Thymic malignancies: from clinical management to targeted therapies

Abstract

Purpose: A key challenge in the treatment of thymoma and thymic carcinoma (TC) is in improving our understanding of the molecular biology of these relatively rare tumors. In recent years, significant efforts have been made to dissect the molecular pathways involved in their carcinogenesis. Here we discuss the results of large-scale genomic analyses conducted to date and review the most active chemotherapies and targeted treatments.

Methods: We reviewed the literature for chemotherapeutic trials in the last 20 years and trials involving targeted therapies between 1999 and 2010. The search was supplemented by a review of abstracts presented at the annual meetings of the American Society of Clinical Oncology (from 1999 to 2010), at the first International Conference on Thymic Malignancies in 2009, and at a follow-up meeting of the newly formed International Thymic Malignancies Interest Group in 2010.

Results: Surgery remains the treatment of choice for operable tumors, whereas chemotherapy is standard in locally advanced and metastatic disease. Thus far, targeted therapies have been developed empirically. Histone deacetylase inhibitors have shown some activity in thymoma whereas sunitinib may be active in TC. There are no data to support the use of HER2- or EGFR-targeted therapies in thymic malignancies.

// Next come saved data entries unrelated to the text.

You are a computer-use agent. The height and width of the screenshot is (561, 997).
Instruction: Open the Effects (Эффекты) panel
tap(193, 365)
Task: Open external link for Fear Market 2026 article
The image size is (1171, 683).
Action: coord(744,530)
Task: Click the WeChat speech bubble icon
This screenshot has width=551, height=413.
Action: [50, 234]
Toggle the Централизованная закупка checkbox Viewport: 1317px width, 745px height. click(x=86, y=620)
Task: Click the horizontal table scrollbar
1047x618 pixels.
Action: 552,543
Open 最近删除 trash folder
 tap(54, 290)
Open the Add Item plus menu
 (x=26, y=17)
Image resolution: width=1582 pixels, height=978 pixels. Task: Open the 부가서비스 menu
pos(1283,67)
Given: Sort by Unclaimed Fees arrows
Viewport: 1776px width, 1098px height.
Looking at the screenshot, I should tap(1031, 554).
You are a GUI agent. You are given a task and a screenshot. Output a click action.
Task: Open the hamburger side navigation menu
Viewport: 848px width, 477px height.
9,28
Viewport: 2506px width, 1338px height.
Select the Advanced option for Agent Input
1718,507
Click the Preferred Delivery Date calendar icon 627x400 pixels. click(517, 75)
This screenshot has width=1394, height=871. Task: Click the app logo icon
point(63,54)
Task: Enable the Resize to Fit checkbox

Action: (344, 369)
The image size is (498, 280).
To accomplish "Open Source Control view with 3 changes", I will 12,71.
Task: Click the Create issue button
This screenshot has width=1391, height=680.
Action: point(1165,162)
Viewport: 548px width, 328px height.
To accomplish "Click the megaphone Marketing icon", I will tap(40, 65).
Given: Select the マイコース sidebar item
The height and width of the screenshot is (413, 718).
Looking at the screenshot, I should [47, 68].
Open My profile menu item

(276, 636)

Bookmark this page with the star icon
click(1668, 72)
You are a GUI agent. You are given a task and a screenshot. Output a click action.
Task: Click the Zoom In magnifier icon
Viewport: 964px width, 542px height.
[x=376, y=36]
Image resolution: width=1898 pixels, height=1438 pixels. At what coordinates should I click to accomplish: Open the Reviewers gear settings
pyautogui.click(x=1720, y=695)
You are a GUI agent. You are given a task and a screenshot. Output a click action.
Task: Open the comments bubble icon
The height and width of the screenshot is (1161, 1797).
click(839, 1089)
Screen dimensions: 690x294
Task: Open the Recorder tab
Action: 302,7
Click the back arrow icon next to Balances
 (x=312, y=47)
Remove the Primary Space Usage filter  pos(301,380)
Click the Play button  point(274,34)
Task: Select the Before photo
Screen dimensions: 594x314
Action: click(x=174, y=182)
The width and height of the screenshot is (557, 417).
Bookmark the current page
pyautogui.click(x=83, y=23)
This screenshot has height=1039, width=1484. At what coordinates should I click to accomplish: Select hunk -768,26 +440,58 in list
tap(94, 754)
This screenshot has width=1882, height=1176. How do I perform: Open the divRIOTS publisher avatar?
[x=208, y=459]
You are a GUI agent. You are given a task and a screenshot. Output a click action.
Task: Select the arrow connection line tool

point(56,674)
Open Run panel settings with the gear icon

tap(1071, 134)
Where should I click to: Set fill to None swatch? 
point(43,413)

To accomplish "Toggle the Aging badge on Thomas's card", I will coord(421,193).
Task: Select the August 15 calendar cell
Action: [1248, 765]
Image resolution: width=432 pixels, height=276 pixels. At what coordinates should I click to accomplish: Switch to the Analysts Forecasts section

Conclusion: Drug development for the treatment of thymic malignancies is difficult because of the rarity of these tumors. Ethnic differences are becoming apparent, with aggressive subtypes being observed in Asians and African Americans. Incremental improvements in our understanding of tumor biology suggest that molecular profiling-directed therapies may be the preferred route of investigation in the future.

Fig 1.

Summary of array comparative genomic hybridization results for autosomic chromosomes of two patients with thymic epithelial tumors. Regions highlighted in red represent copy number (CN) losses and regions highlighted in green represent CN gains. Blue dots represent the array probes, and their respective positions aligned to the chromosomes are shown on the left. The divergences from the median axis of the blue dots indicate regions of CN aberrations. Tumor DNA was cohybridized with commercially available normal reference DNA on Agilent 180K Sure Print array (Agilent, Palo Alto, CA). Data were collected from the Agilent microarray scanner (Agilent) and analyzed by using Nexus 5.1 software (Biodiscovery, La Jolla, CA). (A) Type A thymoma exhibits a much less aberrant karyotype than (B) thymic carcinoma.

Fig 2.

(A) Thymic epithelial tumors are classified according to their histologic appearance into type A, AB, B1, B2, B3, and TC (thymic carcinoma) groups. (B) Correlation of thymic epithelia histotypes with specific genomic abnormalities. Comparative genomic hybridization diagram is derived from Girard et al, reprinted by permission from Clinical Cancer Research. Red represents the frequency of copy number (CN) gain, and blue represents the frequency of CN loss for eight type A thymomas, 22 type B2 thymomas, eight type B3 thymomas, and seven thymic carcinomas. (C) Modified chromosome ideograms (Reprinted by permission from Macmillan Publishers Ltd: Lee et al: Nature 465:473-477, 2010) depict complete genome sequencing from a lung adenocarcinoma. Next-generation sequencing technology allows genome-wide identification of single nucleotide mutations (d, red dots), CN aberrations (c, red, regions of CN gain; blue, regions of CN loss), loss of heterozygosity and allelic imbalance (b, green), and somatic structural variations (a, red lines, interchromosomal variations; blue lines, intrachromosomal variations).